- [SUPPLIED DATA]

· · · · ·

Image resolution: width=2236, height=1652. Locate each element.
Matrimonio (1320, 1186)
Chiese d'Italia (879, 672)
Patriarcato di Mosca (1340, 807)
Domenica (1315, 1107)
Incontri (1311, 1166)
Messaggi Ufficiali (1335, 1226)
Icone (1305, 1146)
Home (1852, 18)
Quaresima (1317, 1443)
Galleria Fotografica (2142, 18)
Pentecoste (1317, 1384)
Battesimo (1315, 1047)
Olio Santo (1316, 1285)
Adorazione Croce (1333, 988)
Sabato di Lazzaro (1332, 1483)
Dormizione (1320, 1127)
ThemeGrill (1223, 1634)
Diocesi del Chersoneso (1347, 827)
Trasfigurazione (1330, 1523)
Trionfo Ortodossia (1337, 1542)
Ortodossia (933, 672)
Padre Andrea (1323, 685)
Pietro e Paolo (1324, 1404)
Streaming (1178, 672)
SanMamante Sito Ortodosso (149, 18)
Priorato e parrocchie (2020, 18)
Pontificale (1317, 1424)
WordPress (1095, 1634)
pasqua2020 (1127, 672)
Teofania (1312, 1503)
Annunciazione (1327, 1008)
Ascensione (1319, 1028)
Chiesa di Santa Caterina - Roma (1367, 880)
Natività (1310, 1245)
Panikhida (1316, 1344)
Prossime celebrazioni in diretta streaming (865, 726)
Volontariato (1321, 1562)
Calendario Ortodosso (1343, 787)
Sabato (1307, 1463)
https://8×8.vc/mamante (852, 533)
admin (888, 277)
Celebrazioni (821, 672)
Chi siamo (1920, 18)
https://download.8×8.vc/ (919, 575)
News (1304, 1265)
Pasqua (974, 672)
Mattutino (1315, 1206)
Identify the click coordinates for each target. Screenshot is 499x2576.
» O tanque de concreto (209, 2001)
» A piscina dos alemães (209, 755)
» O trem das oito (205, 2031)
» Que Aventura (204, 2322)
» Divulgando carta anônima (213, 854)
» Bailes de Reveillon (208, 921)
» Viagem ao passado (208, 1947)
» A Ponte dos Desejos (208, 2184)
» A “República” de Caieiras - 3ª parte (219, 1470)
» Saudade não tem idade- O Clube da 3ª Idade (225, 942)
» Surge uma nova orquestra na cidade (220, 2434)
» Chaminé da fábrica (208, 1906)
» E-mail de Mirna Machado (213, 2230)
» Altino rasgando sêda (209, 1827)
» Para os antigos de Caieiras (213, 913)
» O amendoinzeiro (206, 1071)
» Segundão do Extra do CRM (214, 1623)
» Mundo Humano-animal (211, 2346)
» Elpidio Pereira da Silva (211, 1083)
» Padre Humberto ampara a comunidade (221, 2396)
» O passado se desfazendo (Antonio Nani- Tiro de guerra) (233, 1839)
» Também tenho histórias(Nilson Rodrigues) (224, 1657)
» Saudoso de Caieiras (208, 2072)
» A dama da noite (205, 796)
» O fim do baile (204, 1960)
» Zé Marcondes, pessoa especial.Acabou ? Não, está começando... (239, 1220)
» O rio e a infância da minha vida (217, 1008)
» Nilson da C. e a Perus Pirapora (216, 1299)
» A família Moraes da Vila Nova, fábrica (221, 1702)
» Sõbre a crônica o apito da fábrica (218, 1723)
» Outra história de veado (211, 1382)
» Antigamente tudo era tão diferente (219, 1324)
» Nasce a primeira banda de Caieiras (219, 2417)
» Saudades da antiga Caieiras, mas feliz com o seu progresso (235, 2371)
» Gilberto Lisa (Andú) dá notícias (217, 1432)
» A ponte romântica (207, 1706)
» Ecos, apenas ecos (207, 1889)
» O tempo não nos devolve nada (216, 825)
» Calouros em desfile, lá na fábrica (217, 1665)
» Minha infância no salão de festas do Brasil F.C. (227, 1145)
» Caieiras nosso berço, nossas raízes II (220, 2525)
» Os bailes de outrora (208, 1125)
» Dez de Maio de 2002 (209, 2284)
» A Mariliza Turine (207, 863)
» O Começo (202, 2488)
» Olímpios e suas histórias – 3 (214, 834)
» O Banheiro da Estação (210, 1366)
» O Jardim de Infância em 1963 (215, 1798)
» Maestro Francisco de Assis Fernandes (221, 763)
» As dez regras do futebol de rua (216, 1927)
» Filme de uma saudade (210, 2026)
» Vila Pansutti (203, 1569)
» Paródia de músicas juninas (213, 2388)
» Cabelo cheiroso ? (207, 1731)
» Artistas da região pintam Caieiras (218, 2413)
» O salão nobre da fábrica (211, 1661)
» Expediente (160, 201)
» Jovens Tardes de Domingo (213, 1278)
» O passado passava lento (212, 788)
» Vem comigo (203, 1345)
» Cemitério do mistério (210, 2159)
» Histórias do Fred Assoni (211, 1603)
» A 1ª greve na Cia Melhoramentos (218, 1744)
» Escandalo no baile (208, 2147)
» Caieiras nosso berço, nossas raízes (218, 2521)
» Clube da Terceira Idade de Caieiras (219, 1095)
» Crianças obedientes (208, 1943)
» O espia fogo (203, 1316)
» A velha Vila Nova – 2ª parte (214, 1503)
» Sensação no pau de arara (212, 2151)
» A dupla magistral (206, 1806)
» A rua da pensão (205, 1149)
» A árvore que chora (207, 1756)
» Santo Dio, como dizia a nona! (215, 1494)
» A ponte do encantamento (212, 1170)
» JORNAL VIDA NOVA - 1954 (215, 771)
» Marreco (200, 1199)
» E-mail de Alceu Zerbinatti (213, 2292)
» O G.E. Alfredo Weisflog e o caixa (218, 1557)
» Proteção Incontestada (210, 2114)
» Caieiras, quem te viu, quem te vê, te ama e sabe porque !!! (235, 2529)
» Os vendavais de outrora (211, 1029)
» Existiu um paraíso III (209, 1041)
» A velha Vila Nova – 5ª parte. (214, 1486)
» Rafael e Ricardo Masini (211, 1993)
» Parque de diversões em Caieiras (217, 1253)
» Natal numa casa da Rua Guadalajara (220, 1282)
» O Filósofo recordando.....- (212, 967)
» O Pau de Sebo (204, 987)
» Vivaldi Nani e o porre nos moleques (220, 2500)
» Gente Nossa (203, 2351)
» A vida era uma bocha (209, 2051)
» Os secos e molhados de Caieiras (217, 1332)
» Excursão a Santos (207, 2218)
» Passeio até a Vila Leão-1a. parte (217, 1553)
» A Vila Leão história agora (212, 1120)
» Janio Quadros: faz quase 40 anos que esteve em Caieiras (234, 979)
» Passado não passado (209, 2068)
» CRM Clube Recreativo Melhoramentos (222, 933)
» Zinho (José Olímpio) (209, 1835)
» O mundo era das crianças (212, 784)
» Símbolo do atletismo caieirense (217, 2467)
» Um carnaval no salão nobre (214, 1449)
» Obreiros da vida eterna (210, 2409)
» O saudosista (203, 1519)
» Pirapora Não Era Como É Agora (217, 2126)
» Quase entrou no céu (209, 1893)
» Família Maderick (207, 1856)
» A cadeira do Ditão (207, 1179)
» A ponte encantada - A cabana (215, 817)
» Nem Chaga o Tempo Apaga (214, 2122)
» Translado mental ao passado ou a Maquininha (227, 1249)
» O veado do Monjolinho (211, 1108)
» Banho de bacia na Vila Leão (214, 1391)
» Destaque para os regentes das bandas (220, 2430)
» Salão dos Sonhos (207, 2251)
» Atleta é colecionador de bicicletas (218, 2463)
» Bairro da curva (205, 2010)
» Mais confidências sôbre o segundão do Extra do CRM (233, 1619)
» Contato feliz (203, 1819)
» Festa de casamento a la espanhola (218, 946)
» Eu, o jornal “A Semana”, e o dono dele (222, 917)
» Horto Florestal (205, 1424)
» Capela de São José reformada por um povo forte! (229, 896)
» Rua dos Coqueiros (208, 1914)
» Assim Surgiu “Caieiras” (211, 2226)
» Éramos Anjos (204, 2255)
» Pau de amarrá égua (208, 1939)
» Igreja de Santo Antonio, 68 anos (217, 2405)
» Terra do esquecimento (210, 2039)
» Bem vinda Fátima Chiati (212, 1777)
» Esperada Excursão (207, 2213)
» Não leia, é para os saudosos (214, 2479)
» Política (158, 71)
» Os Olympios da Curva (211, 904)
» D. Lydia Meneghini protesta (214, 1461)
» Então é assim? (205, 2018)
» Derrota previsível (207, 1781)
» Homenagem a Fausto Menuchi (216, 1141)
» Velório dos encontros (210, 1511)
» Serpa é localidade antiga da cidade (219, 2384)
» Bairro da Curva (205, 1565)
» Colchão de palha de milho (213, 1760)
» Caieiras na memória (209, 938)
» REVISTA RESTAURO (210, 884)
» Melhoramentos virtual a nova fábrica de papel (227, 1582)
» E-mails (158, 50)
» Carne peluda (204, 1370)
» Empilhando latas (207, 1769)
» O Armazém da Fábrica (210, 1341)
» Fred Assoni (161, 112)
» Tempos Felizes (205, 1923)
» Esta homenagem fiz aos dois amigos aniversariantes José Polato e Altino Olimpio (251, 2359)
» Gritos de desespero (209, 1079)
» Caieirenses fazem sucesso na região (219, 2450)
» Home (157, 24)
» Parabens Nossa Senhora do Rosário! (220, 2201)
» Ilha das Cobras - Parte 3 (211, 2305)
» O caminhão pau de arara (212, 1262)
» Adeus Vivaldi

· · · · ·

- [WHAT IS BEING ASKED]
Return each line of the material in which the string "Nilson" can be found.

- [TASK ANSWER]
» Também tenho histórias(Nilson Rodrigues) (224, 1657)
» Nilson da C. e a Perus Pirapora (216, 1299)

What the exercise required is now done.